薩金斯緩緩抬起那雙依舊冇什麼神采的眼睛,看著阿爾多黝黑臉上爽朗的笑容,然後,慢慢地點了點頭。
“嗯。”
……
船頭,薩米聽完了阿爾多眉飛色舞的講述,目光重新落在這個名叫薩金斯的少年身上。
少年依舊低著頭,看不清神色,但露出的小臂的確有著不符合其瘦削外觀的結實線條。
“就是這樣,老大!”
阿爾多摟住薩金斯的肩膀,嘿嘿笑道。
“我看這小子順眼,雖然腦子不太靈光,但人很老實,關鍵力氣也夠大!我就把他帶回來了,怎麼樣?留下他吧!”

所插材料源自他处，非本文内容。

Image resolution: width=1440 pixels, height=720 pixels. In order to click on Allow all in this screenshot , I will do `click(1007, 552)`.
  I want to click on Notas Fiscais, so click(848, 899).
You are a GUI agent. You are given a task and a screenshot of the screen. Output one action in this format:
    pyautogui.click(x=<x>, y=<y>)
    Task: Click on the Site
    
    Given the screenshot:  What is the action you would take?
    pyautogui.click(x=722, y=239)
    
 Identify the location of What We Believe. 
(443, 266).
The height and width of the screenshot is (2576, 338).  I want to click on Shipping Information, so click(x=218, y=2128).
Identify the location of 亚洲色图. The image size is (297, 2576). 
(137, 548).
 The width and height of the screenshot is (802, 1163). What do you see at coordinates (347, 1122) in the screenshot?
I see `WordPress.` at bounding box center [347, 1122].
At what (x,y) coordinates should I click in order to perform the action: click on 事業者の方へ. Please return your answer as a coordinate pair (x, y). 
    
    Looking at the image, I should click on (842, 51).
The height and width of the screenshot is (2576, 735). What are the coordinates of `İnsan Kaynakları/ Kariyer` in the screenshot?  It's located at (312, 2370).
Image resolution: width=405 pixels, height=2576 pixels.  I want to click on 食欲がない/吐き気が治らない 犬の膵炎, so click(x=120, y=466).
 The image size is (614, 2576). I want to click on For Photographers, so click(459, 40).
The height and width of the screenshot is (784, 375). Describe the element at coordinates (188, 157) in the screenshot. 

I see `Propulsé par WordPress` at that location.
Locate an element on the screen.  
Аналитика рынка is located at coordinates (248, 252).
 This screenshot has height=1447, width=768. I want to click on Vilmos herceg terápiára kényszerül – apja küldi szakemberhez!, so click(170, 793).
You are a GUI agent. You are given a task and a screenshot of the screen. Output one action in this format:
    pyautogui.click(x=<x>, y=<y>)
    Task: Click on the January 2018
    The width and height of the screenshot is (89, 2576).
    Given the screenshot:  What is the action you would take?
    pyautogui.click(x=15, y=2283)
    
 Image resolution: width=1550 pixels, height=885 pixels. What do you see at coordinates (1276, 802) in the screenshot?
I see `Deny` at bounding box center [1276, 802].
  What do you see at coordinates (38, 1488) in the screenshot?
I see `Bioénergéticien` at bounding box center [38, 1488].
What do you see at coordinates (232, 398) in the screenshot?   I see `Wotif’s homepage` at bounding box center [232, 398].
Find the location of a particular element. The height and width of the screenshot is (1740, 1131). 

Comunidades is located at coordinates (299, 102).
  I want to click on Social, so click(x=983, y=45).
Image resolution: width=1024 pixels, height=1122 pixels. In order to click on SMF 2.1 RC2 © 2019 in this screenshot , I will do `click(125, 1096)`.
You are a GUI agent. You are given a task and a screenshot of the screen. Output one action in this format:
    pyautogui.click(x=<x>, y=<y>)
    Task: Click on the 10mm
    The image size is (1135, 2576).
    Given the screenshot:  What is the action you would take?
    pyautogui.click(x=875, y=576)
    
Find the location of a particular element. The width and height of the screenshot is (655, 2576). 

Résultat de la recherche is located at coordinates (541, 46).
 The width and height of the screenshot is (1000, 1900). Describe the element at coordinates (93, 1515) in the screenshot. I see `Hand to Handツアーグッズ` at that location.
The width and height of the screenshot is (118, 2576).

薩米冇有立刻回答,隻是靜靜地看著薩金斯,又看了看一臉急切的阿爾多。
片刻的沉默後,薩米輕聲開口,
“他的經曆……讓你想到從前的自己了,對嗎,阿爾多?”
阿爾多臉上的笑容頓了一下,隨即點了點頭。
“是啊,老大,當年的我在西海也和他一樣,父母十幾歲被人殺死,舉目無親,是你帶我上船,給了我一條活路!我知道這裡麵的苦,當年你拉了我一把,老大。現在……我也想拉他一把。就衝這個,行嗎?”
甲板上安靜下來,幾個旁觀的船員也收斂了神色,看向他們的船長。
薩米的視線在阿爾多的臉上停留片刻,又掠過薩金斯的身影。
“既然是這樣……”薩米嘴角微揚帶出一抹弧度,“那就留下吧。”
“謝了,老大!!!”
阿爾多興奮地重重一拍薩金斯的背。
“聽見冇?小子!船長準了!以後你就是咱們水母海賊團裡的人了!快,再說一次,謝謝船長!”
薩金斯緩緩地抬起頭,這是他第一次真正意義上正眼看向薩米。
那雙依舊顯得有些空洞的眼睛裡,似乎有極細微的波動閃過。
“謝……謝謝船長。”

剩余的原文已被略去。